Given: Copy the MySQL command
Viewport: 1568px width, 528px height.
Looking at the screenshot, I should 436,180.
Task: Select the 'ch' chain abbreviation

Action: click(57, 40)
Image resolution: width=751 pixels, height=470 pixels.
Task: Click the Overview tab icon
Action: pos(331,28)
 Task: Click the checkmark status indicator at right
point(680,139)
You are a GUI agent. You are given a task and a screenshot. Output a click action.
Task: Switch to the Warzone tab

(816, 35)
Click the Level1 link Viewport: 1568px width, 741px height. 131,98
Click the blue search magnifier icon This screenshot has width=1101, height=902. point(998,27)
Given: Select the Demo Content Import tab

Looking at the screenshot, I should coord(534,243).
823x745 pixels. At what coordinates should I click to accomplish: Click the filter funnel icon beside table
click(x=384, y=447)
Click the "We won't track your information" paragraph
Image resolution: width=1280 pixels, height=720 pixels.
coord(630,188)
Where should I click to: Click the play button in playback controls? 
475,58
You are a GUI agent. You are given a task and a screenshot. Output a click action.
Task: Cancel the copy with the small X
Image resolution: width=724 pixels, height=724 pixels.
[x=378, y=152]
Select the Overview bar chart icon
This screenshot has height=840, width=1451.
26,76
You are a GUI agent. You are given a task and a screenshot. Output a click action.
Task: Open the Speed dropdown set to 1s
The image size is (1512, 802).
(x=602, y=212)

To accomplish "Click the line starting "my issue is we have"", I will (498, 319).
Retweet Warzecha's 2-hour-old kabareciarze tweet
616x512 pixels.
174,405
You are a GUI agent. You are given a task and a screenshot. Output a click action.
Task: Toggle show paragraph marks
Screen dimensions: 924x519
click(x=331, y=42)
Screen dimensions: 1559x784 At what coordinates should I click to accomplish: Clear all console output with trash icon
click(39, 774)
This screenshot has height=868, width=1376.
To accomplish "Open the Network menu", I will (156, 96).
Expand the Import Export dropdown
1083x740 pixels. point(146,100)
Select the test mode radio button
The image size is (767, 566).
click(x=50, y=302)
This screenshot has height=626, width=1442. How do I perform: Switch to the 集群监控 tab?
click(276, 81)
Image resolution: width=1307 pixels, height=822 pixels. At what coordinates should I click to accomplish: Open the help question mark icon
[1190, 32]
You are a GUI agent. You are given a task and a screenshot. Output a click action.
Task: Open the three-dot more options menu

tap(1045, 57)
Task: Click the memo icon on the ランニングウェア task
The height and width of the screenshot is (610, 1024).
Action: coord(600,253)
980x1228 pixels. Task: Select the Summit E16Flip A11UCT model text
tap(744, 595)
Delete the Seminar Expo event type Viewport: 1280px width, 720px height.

*-*-*

> _EXERCISE DETAILS_: Count the lines in the records above that contain the string "Import" with matching case, and reply with only that number.

> _PROBLEM SOLUTION_: 2